В Краснодон, где есть свет и связь, мы возвращаемся на двух попутках, и оба раза — с сумасшедшими ополченцами.
Жара (это позывной), доброволец из Ростовской области, и харьковчанин Саша (Жара ласково называет его «наш укроп») едут из-под Счастья. Взяли увольнительные на день. Обоим лет по 40. Чтобы посадить нас, они освобождают заднее сиденье, заполненное до уровня окон РПГ, шашками и гранатами. Переложив оружие в багажник, не могут его закрыть, с размаха лупят крышкой.
— Что дальше? Не знаю. Я у вас хотел спросить, — говорит Саша в дороге. — Нам обещали, что 15 сентября у нас будет наступление. Потом я слышал, что 13-го — у укропов. Собака лает, ветер носит.
Во второй попутке с украинским приятелем едет отмороженный доброволец из Находки, бритоголовый Ваня. 130 км/ч на «Жигулях» с открытыми окнами, из колонок на полной громкости стучит какой-то рэп про Юго-Восток.
— Я рассчитываю, что скоро что-то начнется. Я приехал сюда воевать. А мы уже чувствуем себя ментами, — орет Ваня.

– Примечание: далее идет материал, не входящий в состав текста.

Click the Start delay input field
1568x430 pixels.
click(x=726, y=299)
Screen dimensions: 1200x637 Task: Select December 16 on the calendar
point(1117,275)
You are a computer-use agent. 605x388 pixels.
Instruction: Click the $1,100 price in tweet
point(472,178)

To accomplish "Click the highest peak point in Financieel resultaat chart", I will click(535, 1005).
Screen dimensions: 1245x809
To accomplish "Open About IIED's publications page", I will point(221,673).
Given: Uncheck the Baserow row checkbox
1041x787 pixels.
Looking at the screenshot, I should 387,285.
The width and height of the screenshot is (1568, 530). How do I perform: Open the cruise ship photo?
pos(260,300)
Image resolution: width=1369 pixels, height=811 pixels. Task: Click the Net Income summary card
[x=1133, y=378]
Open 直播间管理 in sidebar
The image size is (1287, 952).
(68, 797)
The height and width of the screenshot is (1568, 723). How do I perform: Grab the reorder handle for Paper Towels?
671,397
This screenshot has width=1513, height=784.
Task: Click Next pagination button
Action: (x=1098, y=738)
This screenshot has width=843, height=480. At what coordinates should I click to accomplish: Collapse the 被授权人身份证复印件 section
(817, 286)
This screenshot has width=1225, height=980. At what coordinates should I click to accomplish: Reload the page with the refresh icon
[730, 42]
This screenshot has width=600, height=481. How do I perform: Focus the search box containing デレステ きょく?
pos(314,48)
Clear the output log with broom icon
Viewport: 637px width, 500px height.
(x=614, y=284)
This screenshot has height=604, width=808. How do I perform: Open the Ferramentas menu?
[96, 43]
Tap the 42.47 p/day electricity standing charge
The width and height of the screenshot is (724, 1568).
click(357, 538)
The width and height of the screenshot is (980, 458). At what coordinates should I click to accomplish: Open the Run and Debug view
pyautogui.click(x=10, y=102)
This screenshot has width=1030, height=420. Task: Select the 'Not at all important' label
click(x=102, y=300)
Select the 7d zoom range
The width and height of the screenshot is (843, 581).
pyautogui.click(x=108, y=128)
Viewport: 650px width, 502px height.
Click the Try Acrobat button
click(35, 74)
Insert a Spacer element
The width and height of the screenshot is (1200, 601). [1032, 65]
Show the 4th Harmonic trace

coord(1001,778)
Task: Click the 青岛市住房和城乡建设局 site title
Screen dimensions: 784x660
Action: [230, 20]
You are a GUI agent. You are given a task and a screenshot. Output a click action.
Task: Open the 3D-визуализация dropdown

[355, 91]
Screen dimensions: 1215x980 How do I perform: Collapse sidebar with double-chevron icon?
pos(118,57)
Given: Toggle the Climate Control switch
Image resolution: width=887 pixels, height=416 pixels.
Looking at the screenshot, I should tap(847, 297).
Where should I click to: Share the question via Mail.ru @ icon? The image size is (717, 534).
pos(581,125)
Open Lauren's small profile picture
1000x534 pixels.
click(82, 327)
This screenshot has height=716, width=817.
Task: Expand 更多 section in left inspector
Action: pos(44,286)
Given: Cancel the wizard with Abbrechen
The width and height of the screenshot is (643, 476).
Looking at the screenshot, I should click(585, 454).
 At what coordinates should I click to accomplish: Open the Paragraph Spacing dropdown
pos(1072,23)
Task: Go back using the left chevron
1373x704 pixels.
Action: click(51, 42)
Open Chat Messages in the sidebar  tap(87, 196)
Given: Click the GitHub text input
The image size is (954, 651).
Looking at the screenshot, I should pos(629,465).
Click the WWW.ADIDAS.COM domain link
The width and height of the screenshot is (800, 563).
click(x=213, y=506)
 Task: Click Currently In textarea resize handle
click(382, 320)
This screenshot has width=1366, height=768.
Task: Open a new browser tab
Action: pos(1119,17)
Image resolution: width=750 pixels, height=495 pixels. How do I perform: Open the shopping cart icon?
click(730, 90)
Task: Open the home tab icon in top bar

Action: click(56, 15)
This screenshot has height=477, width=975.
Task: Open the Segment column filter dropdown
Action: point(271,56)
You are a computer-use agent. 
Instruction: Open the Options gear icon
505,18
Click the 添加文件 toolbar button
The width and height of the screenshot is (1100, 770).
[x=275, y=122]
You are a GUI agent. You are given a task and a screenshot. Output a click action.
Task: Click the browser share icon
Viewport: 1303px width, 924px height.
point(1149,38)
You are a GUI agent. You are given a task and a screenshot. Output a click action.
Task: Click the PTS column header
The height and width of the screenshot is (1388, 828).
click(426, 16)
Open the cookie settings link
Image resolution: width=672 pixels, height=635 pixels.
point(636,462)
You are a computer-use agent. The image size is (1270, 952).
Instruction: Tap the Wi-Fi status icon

До этого четыре года работал на строительстве Олимпиады, «отделочник четвертого разряда». Мать и сейчас думает, что он на очередном строительстве.
— Полтора месяца провоевал, обещали зарплату, а получил хрен, — продолжает Ваня. — Получает тот, кто сидит наверху, как обычно. На самом деле идет война не против этих людей, а против России. Эта земля уже продана американцам. Организация есть такая — «Форбс», может быть, знаете. Эта организация еще в XVII веке устроила переворот в царской Руси. Масоны в эту организацию входят. Революции, что сейчас были в Сирии, в Ливии, — это ж открытая война идет против России.
— Берегите себя, — не желая удачи, прощаемся с Ваней.
— Мы отморозки долбаные, чего беречь! Мы бессмертные!